Written instruction> Return, word for word, the part of the Python-Dev post below on meta-reflections that opens with the words containing "Kevin Jacobs jacobs@penguin.theopalgroup.com" and closes with "reflecting on reflection.".

Passage provided>
⁂

[Python-Dev] Meta-reflections

Kevin Jacobs jacobs@penguin.theopalgroup.com
Mon, 18 Feb 2002 11:29:14 -0500 (EST)

Hello all,

I've been meta-reflecting a lot lately: reflecting on reflection.

My recent post on __slots__ not being picklable (and the resounding lack of
response to it) inspired me to try my hand at channeling Guido and reverse-
engineer some of the design decisions that went into the new-style class
system.  Unfortunately, the more I dug into the code, the more philosophical
my questions became.  So, I've written up some questions that help lay bare
some of basic design questions that I've been asking myself and that you
should be aware of.

While there are several subtle issues I could raise, I do want some feedback
on some simple and fundamental ones first.  Please don't disqualify yourself
from commenting because you haven't read the code or used the new features
yet.  I've written my examples assuming only a basic and cursor
understanding of the new Python 2.2 features.

⁂

Stored data>

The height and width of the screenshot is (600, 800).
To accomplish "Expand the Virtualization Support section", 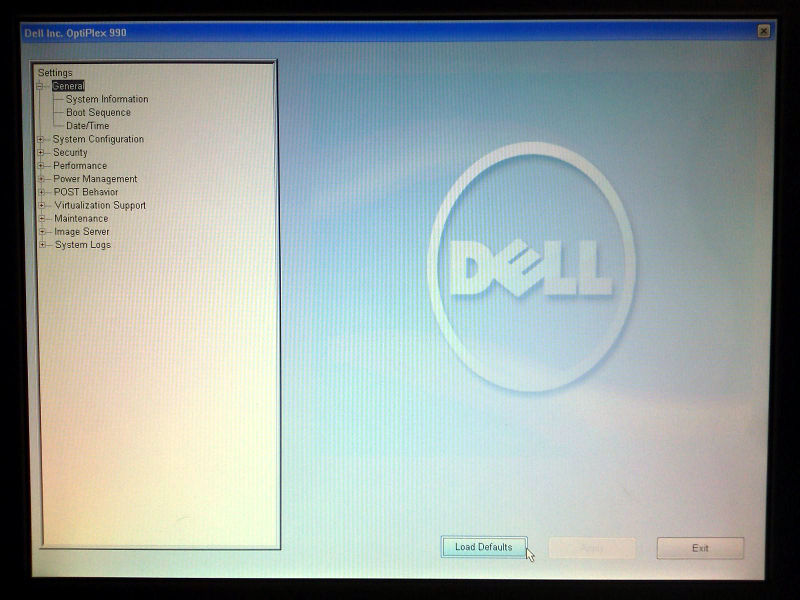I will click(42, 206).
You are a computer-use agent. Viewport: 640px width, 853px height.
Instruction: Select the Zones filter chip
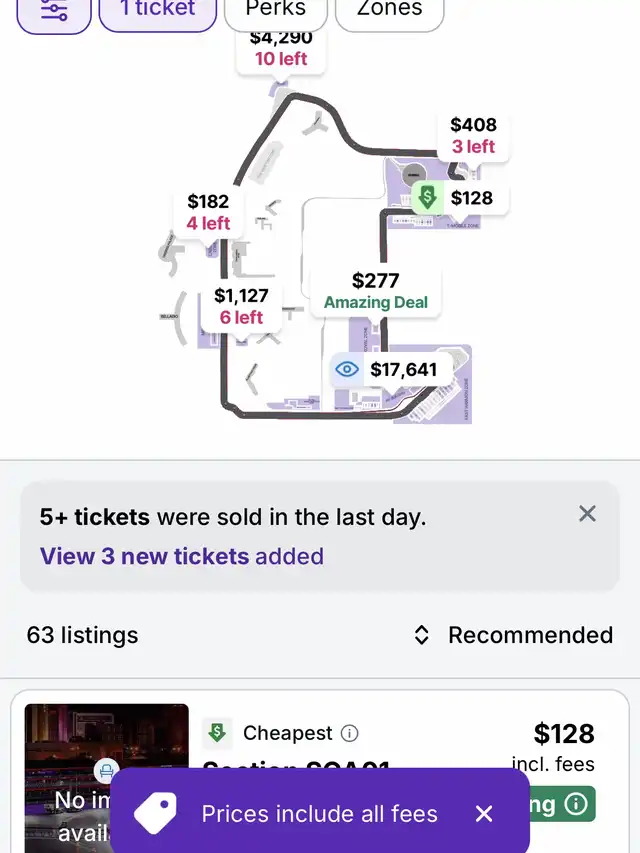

⁂

Completed exercise>
Kevin Jacobs jacobs@penguin.theopalgroup.com
Mon, 18 Feb 2002 11:29:14 -0500 (EST)

Hello all,

I've been meta-reflecting a lot lately: reflecting on reflection.